Saved entries:
<<<<

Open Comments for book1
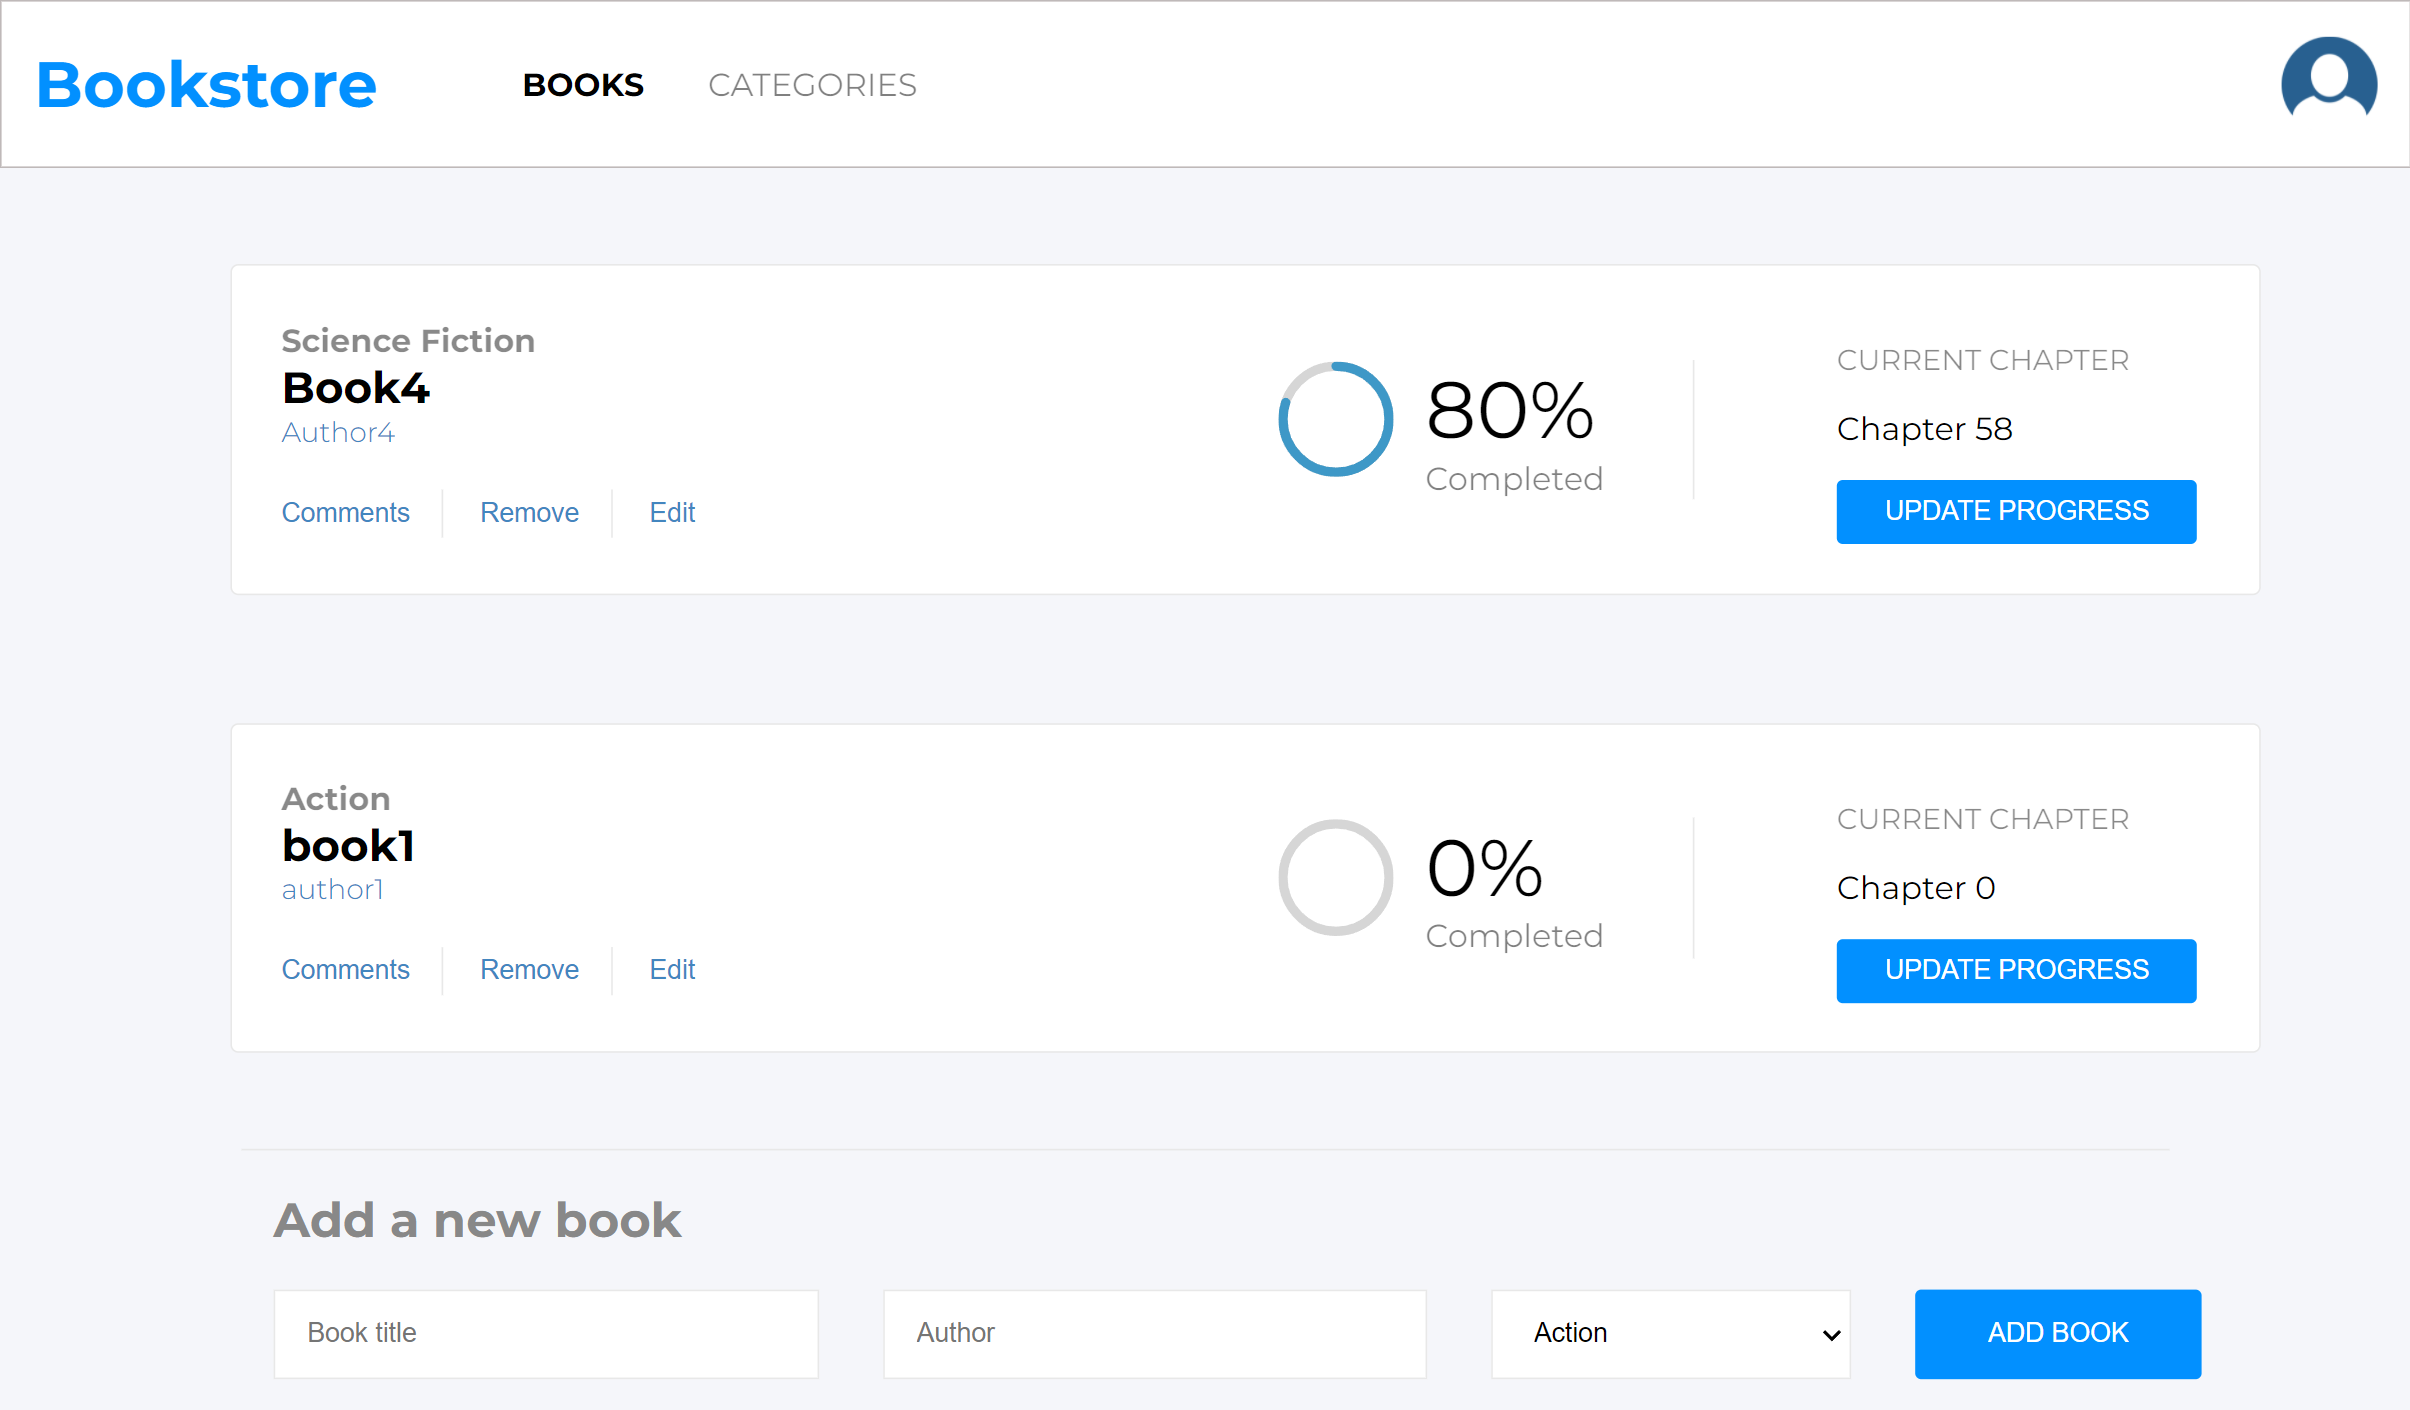The image size is (2410, 1410). 345,969
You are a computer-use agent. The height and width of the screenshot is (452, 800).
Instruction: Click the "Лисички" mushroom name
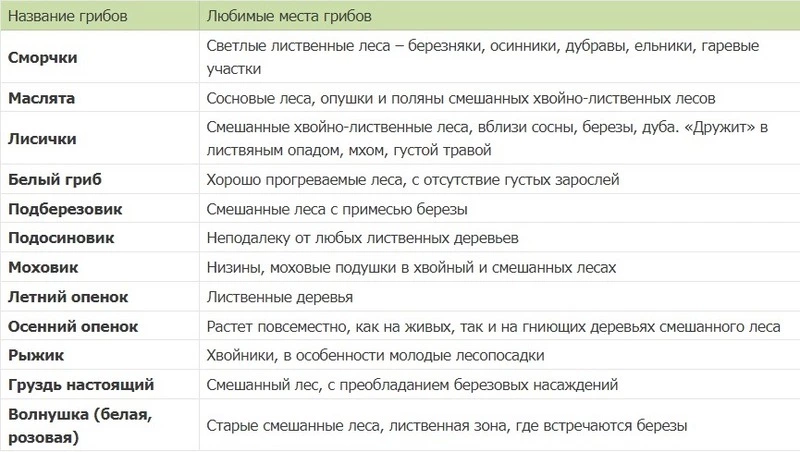pyautogui.click(x=41, y=140)
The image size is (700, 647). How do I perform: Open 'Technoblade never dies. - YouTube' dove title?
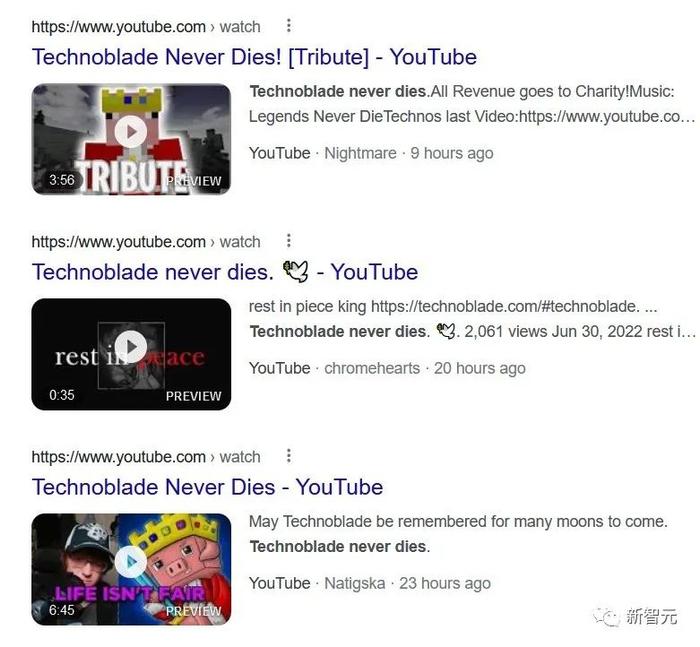[x=225, y=272]
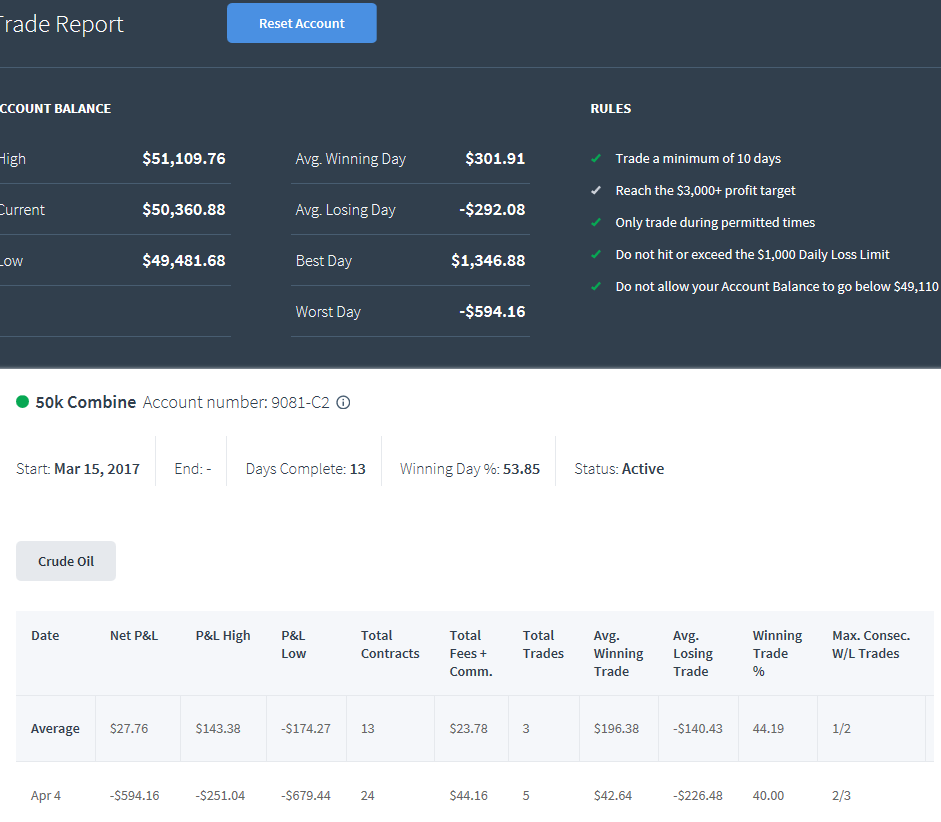
Task: Click checkmark beside Account Balance rule
Action: click(x=596, y=286)
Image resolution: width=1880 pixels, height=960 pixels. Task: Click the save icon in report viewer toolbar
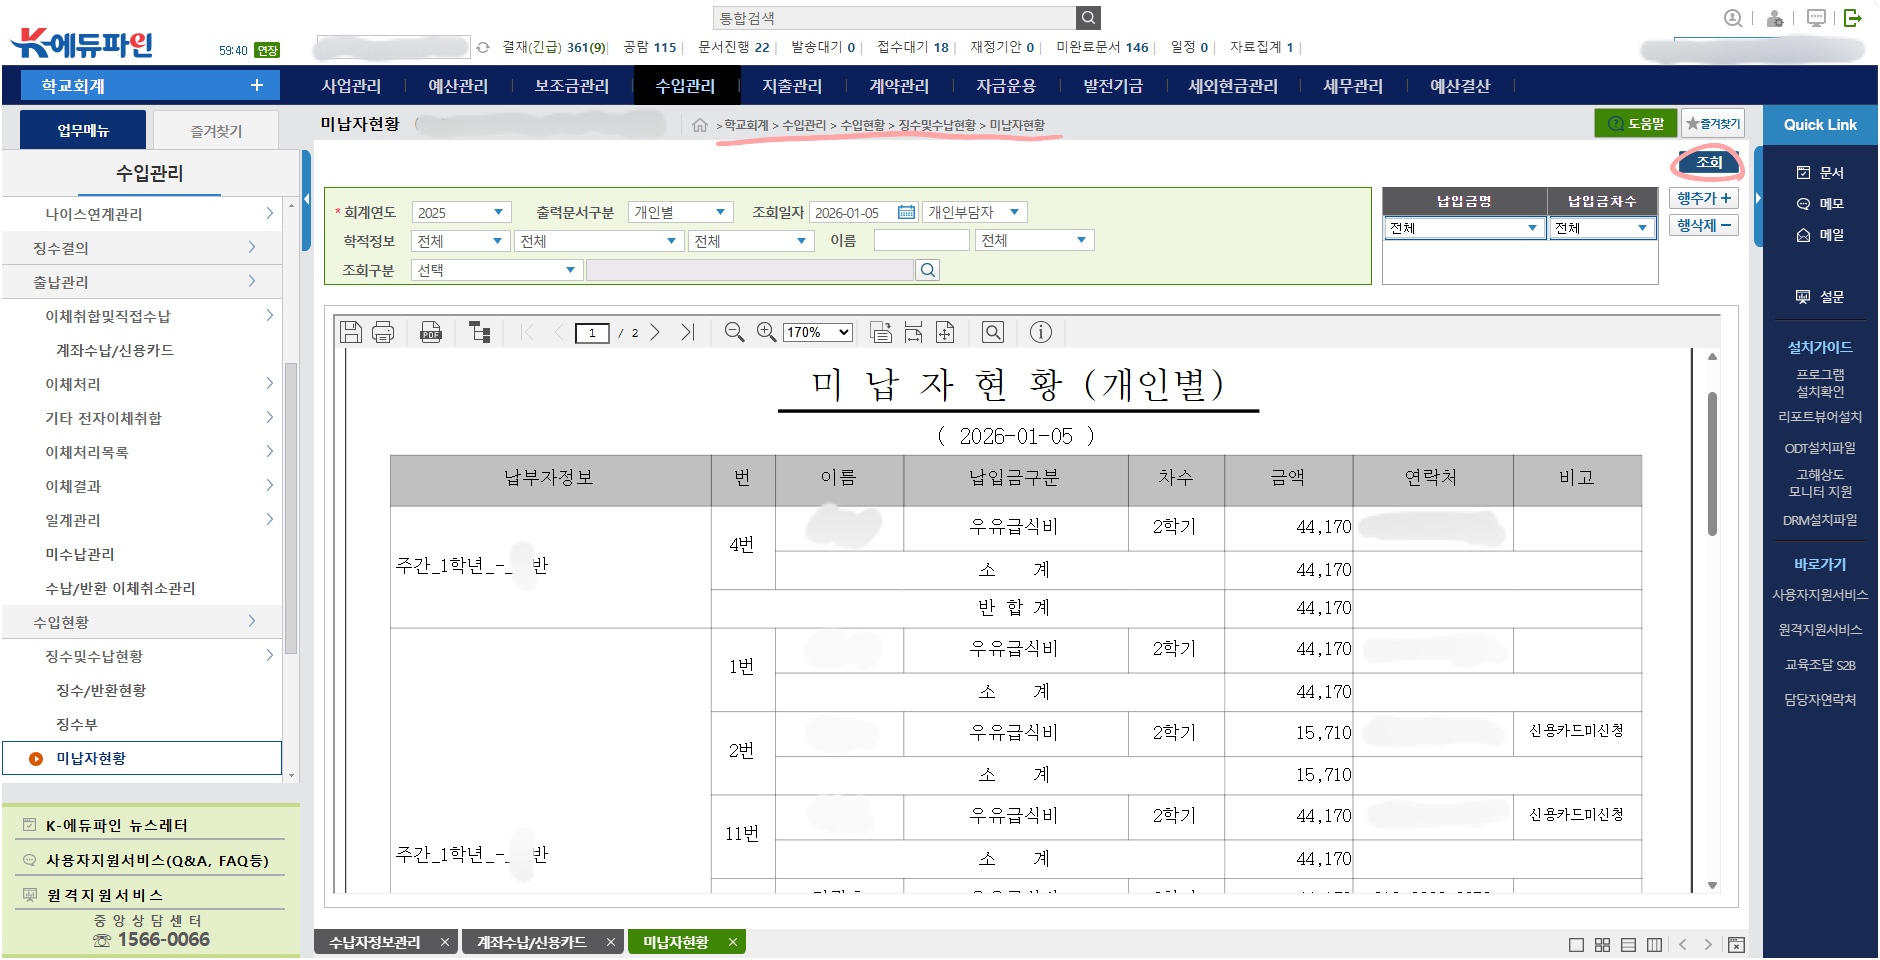(351, 333)
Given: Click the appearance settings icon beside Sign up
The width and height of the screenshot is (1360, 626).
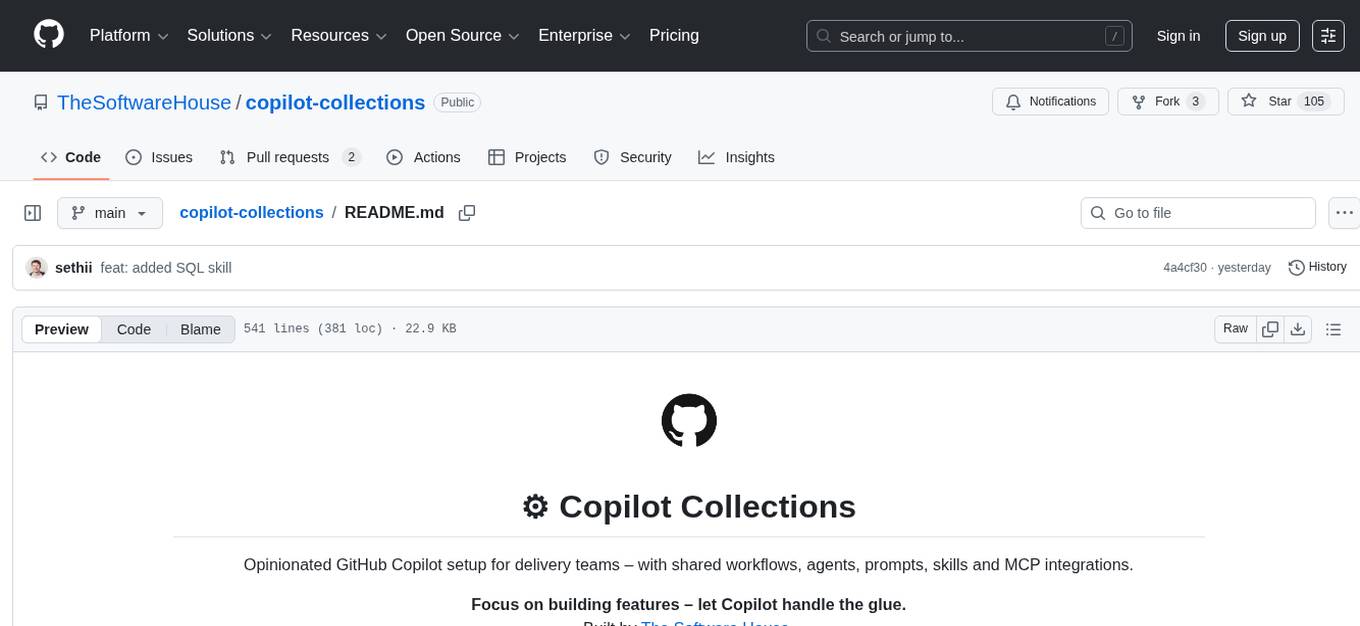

>>>>

How to complete this task
Among the records above, which lines hold the word "screenshot"? Copy each one.

Your solution
You are a computer-use agent. The height and width of the screenshot is (452, 800).
The width and height of the screenshot is (1360, 626).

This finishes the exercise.